# Voci:
+++

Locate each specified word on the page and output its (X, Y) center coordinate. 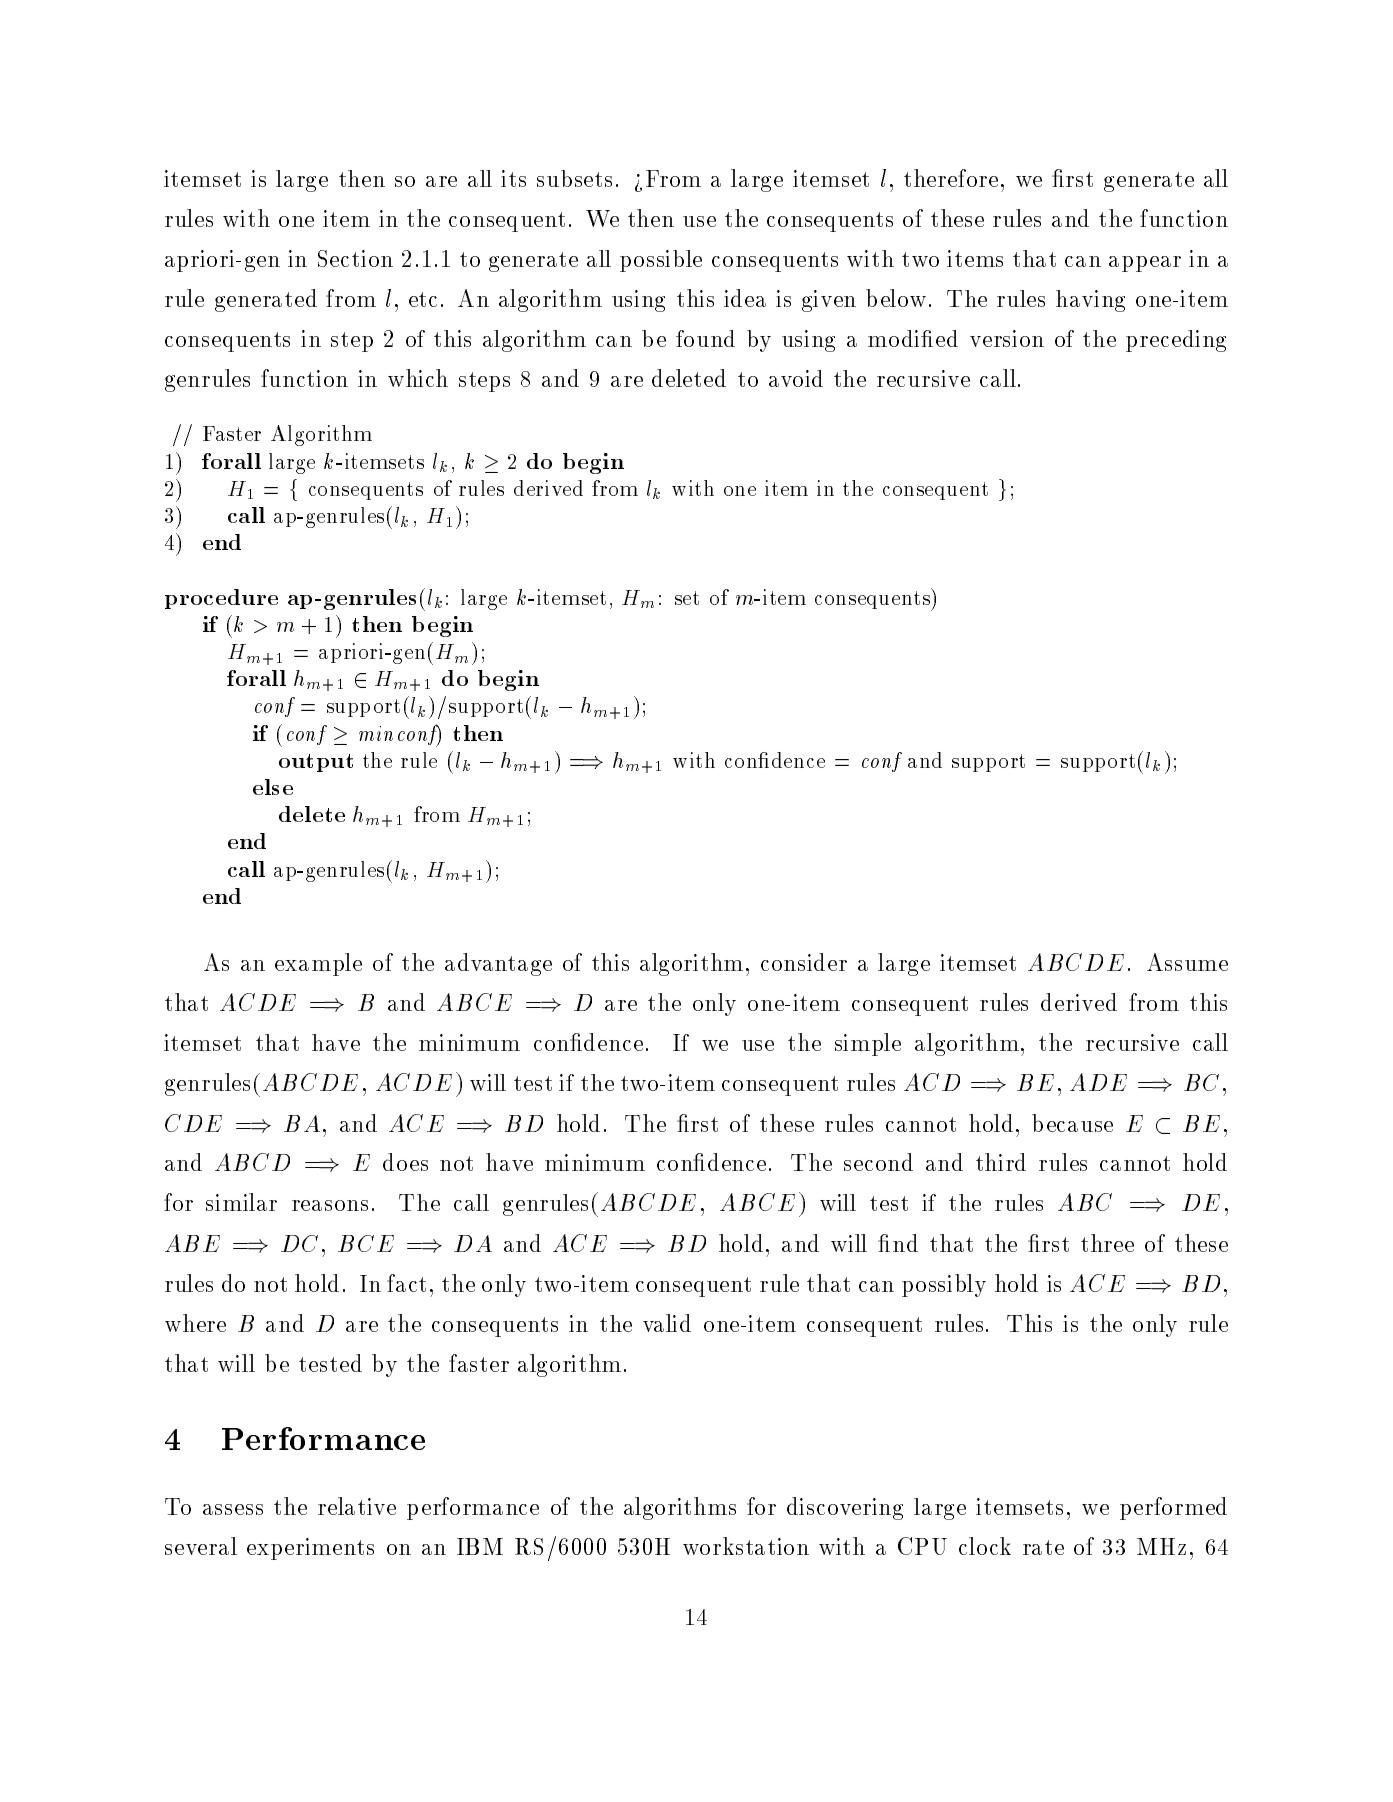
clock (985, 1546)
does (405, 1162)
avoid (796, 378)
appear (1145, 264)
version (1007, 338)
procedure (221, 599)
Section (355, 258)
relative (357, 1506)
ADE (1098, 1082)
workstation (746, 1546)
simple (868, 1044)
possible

+++

# Compito da svolgere:
Trasforma tutte le righe delle voci qui sopra in una lista JSON di stringhe, una stringa per riga, omettendo le righe vuote. Non includere l'immagine nel risultato.

# Risultato:
[
  "Locate each specified word on the page and output its (X, Y) center coordinate. ",
  "clock (985, 1546)",
  "does (405, 1162)",
  "avoid (796, 378)",
  "appear (1145, 264)",
  "version (1007, 338)",
  "procedure (221, 599)",
  "Section (355, 258)",
  "relative (357, 1506)",
  "ADE (1098, 1082)",
  "workstation (746, 1546)",
  "simple (868, 1044)",
  "possible"
]